Understanding Transitions

Fundamentally, the primary point of understanding must be internal. If we don't understand ourselves, it is very challenging to help others see us. For those who have sexual and gender identities that differ from what is most commonly reflected in culture and society, coming to understand your identity can be a difficult thing. Fortunately, we are starting to understand that there is a big, glorious spectrum of sexual and gender gender identities. This is helping individuals understand themselves. However, if you do transition, that change can be new for those to whom you are close. It is a learning process for everyone. And here's hoping that we can read more stories like S.E. Fleenor's account of moving forward with their partner after coming out as non-binary. Sure, there are allusions to some difficult times (as with every relationship), but this is a love story that transcends societal expectations and affirms positive care and support.

1, 2, 4, or More?

We are fluid creatures. Unfortunately, many of the societal structures we've created are strict and rigid. At some point in history, across different cultures, monogamy became the strict, expected norm. Yet there has long been debate as to whether humans are biologically hard-wired to be with one person for a long amount of time. There are arguments back and forth about the pros and cons of both monogamy and different considerations of non-monogamy. And, I agree, at this point, it comes down to personal comfort. However, if we were to wipe the slate clean and have zero expectations about relationships, what kind of relationship model do think folks would gravitate toward?

ADHD and Sex

The past few decades have provided more and more understanding into ADHD. There are still many misconceptions around the condition. This can often lead to folks not receiving proper diagnoses. Some people go their entire lives without knowing or understanding that they have ADHD, and that there are medications, treatments, and accommodations that can help. As we continue to learn about ADHD, we're starting to see more about how it affects adults in various ways, including their sex lives. Emma Austin shares how her husband's ADHD affects their sex life (and relationship in general), and it is an excellent read to help folks understand themselves or he people they are with.

Throw a Curve

Let's talk about penises for a moment. Every person's penis is unique. I've always assumed they are similar to fingerprints: no two are even going to be alike. Some are bigger, some are smaller, some are thicker some are thinner.

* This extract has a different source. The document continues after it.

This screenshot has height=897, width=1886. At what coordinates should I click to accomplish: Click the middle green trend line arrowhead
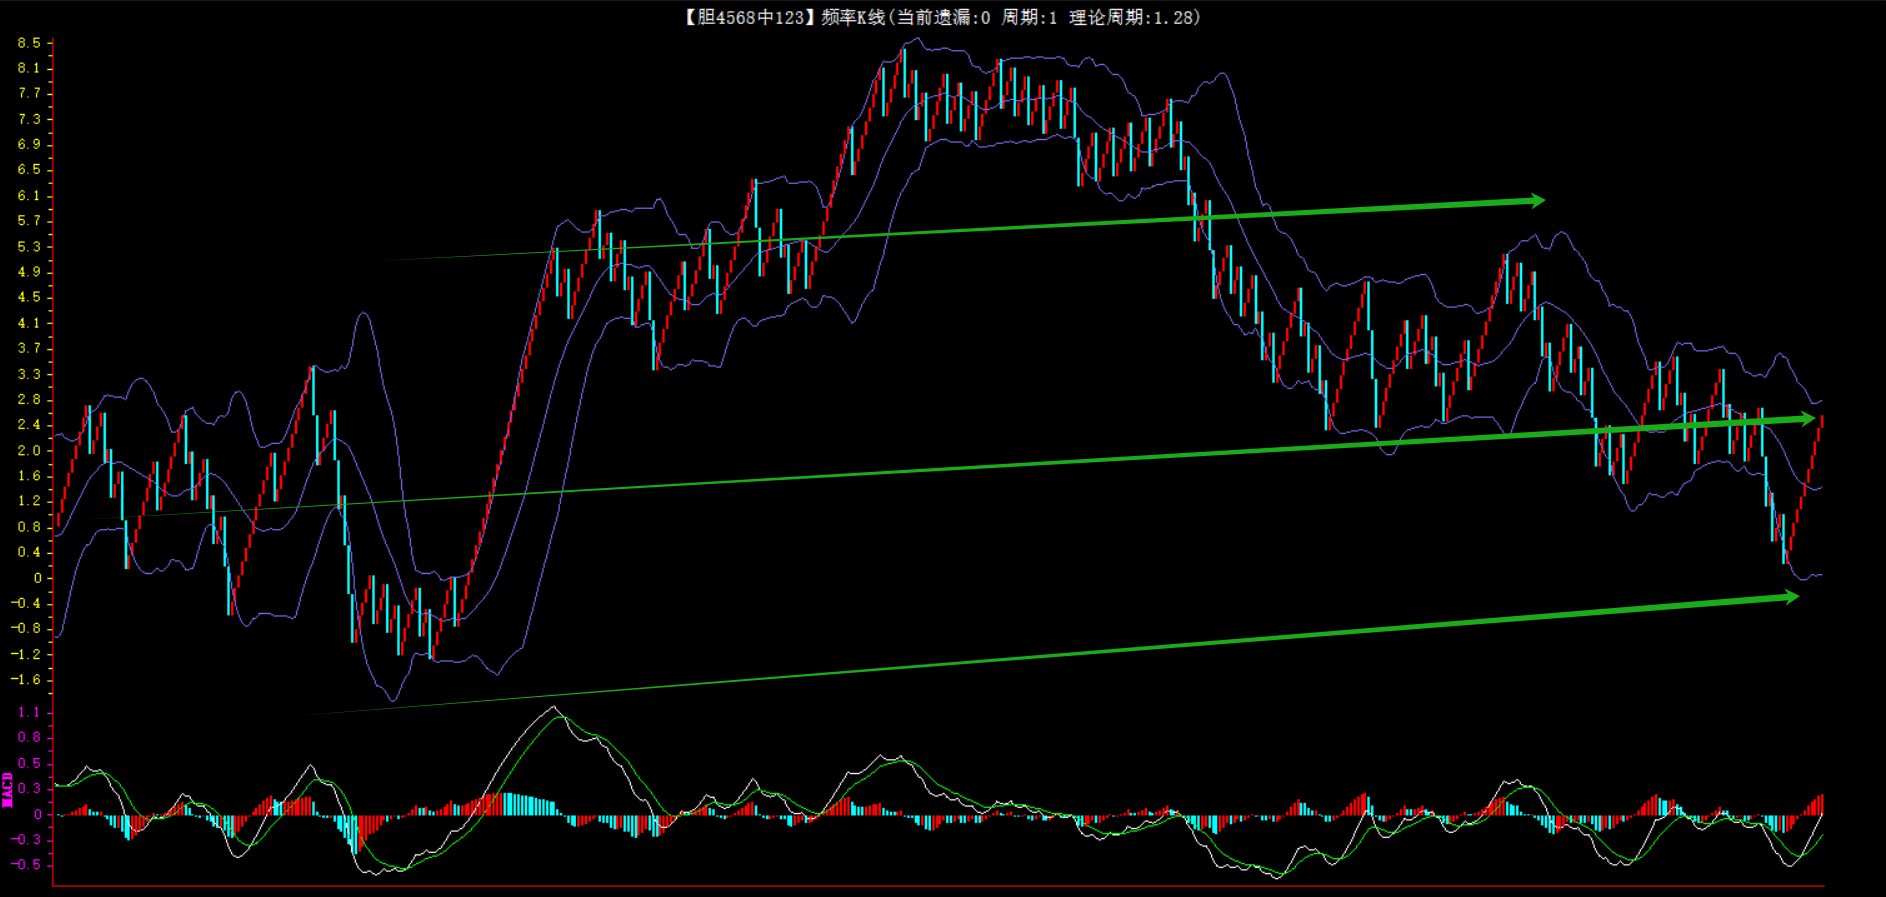1807,419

And some penises are curved. In fact, many dicks aren't straight as an arrow. To the right, to the left, up, down—there are penises pointing every which way you can imagine! Unfortunately, penises that fall into the same general society terms that constrict many of us aren't often seen. So the first time you encounter a curved cock, you might be a bit taken aback. That's the fault of homogeneous representation. Rest assured, ain't nothing wrong down there!

Moving from Sexual Misconceptions

In general, there are so many misconceptions about sex and sexuality that continue to float out there. Okay, saying float makes some of these misconceptions seem a bit whimsical. In reality, many are not! The continued perpetuation of this lack of understanding contributes to uninformed decisions and negative life outcomes. What would curtail this lack of understanding? Better, comprehensive, relatable sex education. Helping folks by offering valid sex education that relates to their culture will help to people connect better sexual knowledge to their lives.